Face à la recrudescence des violences visant des Africains, notamment des Congolais en Afrique du Sud, des voix s’élèvent pour réclamer une réaction énergique du gouvernement congolais et des instances africaines.
Le président honoraire de la communauté congolaise en Afrique du Sud, Charlie Jephté Mingiedi Mbala N’zeteke, exprime sa vive indignation face aux mauvais traitements infligés aux Congolais vivant sur le sol sud-africain. « Je souffre de voir comment mes compatriotes sont maltraités. Cette situation ne date pas d’aujourd’hui, mais elle devient une habitude. Et pourtant, personne ne réagit réellement », déplore-t-il. Selon lui, ces violences dépassent le simple cadre de la xénophobie. Il évoque une forme plus ciblée de discrimination. « Ce n’est pas seulement de la xénophobie, c’est une négrophobie. On s’attaque spécifiquement aux Noirs étrangers ».
Une mémoire historique ignorée
L’ancien responsable communautaire rappelle que plusieurs pays africains, dont la RDC, ont contribué activement à la lutte contre l’apartheid en Afrique du Sud. Il cite notamment l’engagement du régime du Maréchal Mobutu Sese Seko, ainsi que la mobilisation populaire en faveur des victimes sud-africaines à l’époque. « Nous avons participé, même modestement, à la lutte contre l’apartheid. Nous avons contribué par des dons, des soutiens divers. Aujourd’hui, voir ces mêmes populations subir des violences est inacceptable », insiste-t-il.
Kinshasa appelée à hausser le ton
Face à cette situation, Charlie Mingiedi appelle le gouvernement congolais à adopter une position ferme et sans ambiguïté.
Il recommande notamment la convocation de l’ambassadeur sud-africain à Kinshasa ;
l’envoi d’un message diplomatique fort ; la mise en garde sur les intérêts sud-africains en RDC. « Si un seul Congolais est touché, les intérêts sud-africains au Congo doivent en pâtir. D’autres pays africains l’ont fait, pourquoi pas nous ? », s’interroge-t-il.

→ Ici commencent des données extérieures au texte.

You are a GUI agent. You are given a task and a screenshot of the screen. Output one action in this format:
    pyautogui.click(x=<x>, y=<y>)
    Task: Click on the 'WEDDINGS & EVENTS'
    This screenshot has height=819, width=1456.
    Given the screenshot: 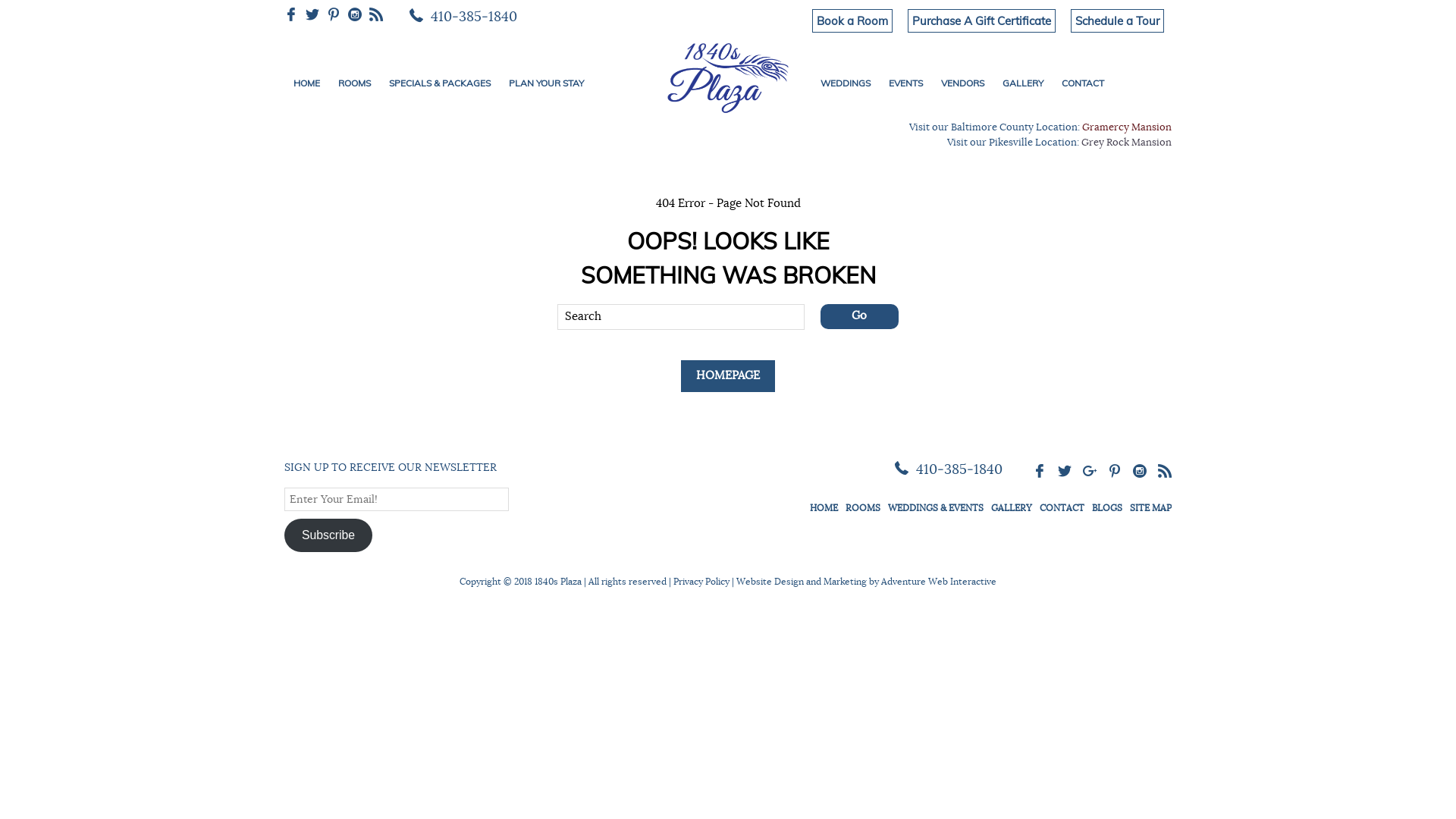 What is the action you would take?
    pyautogui.click(x=934, y=508)
    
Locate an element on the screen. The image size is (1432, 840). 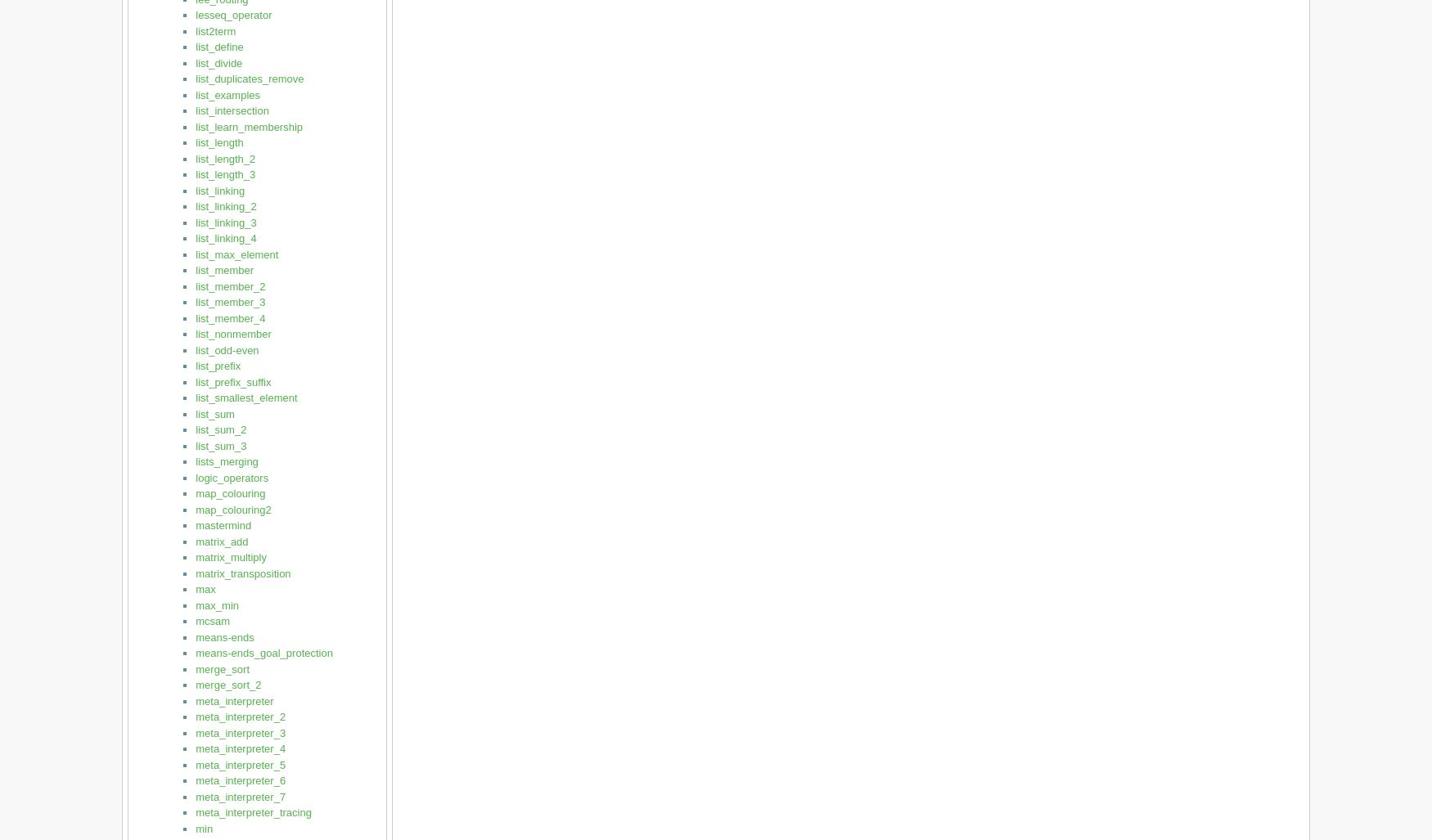
'mcsam' is located at coordinates (212, 620).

Interpellation de la SADC et de l’Union africaine
Au-delà de la RDC, il appelle également la Communauté de développement de l’Afrique australe (SADC) à prendre ses responsabilités face à ces violences. Il va plus loin en interpellant l’Union africaine, demandant des mesures symboliques fortes, notamment le retrait du siège du Parlement panafricain de Midrand, en Afrique du Sud ; une condamnation ferme des violences contre les étrangers africains.
« Un pays où l’on tue, viole et agresse des Africains ne peut pas continuer à accueillir des institutions panafricaines ».
Pour conclure, le président honoraire insiste sur la nécessité d’une mobilisation collective des États africains. « Ce combat ne doit pas être celui de quelques pays seulement. Toute l’Afrique doit dire non à ces dérives. Il en va de notre dignité commune », affirme-t-il.